Assuming you have 2 A100-80GB GPUs and have download and devide the Dromedary/LLaMA checkpoints into 2 shards.
bash scripts/demo_dromedary_stream_2shards.sh
Or assuming you have 8 V100-32GB GPUs and have download and devide the Dromedary/LLaMA checkpoints into 8 shards.
bash scripts/demo_dromedary_stream_8shards.sh
Generally, since Dromedary is a 65B model, it requires a minimum of 130GB GPU memory to accommodate the entirety of its model weights within the GPU memory.

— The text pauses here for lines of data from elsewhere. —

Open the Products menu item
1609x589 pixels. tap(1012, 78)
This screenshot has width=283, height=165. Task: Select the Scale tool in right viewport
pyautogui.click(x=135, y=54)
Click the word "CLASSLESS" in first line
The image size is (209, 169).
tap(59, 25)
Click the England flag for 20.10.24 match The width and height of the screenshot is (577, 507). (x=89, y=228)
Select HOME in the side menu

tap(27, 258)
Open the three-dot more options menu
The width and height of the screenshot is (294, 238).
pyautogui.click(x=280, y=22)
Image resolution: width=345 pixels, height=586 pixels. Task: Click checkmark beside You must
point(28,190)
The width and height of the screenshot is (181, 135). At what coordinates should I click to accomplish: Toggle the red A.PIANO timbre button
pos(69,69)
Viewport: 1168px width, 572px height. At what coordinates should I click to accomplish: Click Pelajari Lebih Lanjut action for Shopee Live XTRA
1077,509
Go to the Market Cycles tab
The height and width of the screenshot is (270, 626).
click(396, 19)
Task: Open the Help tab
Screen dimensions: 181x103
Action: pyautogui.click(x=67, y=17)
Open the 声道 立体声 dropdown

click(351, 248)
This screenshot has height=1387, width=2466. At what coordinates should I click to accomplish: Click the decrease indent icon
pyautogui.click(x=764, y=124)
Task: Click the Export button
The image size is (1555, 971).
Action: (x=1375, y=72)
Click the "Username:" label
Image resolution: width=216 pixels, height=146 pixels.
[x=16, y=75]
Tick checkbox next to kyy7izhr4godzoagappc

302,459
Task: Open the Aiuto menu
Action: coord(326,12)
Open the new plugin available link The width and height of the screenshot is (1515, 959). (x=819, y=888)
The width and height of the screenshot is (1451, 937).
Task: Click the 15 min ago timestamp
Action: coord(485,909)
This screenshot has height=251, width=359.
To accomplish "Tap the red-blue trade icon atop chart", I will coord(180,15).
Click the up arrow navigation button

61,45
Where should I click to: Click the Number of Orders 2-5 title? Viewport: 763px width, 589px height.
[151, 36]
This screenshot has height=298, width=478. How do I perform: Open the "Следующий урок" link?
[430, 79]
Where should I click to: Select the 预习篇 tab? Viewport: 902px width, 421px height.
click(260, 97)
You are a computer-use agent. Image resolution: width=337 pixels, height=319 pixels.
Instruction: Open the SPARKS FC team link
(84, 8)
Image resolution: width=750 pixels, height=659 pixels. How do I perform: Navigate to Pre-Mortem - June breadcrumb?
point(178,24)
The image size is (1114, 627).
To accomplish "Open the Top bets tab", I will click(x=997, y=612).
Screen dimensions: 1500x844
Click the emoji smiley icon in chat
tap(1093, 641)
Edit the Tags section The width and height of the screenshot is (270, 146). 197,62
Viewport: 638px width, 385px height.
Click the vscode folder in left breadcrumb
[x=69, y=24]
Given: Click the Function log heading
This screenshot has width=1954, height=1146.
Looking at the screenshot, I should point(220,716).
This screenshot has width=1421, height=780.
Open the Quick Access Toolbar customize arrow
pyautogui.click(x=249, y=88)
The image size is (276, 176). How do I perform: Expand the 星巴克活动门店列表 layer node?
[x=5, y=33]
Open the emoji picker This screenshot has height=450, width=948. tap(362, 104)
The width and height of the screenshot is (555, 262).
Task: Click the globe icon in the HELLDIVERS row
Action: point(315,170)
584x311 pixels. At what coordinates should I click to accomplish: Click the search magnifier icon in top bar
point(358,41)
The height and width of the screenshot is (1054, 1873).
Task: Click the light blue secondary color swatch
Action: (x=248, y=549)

When using model parallel on MP = 1, 2, 4, 8
GPUs, you should divide the model to MP
shards with utils/convert_hf_weights_to_llama_ckpt.py
python -u utils/convert_hf_weights_to_llama_ckpt.py \
--base_model "/path/to/your/llama-65b-hf" \
--lora_weights "/path/to/your/lora/weights" \
--output_dir "/path/to/your/sharded_ckpt" \
--total_ranks MP \
--lora_target_modules='[q_proj,k_proj,v_proj,o_proj]' \
--lora_r=16
When using model parallel on MP = 3, 6, 9, 12
GPUs, you should use utils/convert_hf_weights_to_llama_expanded.py
to divide the original checkpoint into shards and install our customized llama_dromedary
package for inference.
python -u utils/convert_hf_weights_to_llama_ckpt_expanded.py \
--base_model "/path/to/your/llama-65b-hf" \
--lora_weights "/path/to/your/lora/weights" \
--output_dir "/path/to/your/sharded_ckpt" \
--total_ranks MP \
--expanded_att_dim 9216 \
--expanded_ffn_dim 23040 \
--expanded_vocab_size 32256 \
--lora_target_modules='[q_proj,k_proj,v_proj,o_proj]' \
--lora_r=16
For MP = 5, 10
GPUs, here is the recommended expansion configuration for llama_dromedary
.
python -u utils/convert_hf_weights_to_llama_ckpt_expanded.py \
--base_model "/path/to/your/llama-65b-hf" \
--lora_weights "/path/to/your/lora/weights" \
--output_dir "/path/to/your/sharded_ckpt" \
--total_ranks MP \
--expanded_att_dim 8320 \
--expanded_ffn_dim 22400 \
--expanded_vocab_size 32000 \
--lora_target_modules='[q_proj,k_proj,v_proj,o_proj]' \
--lora_r=16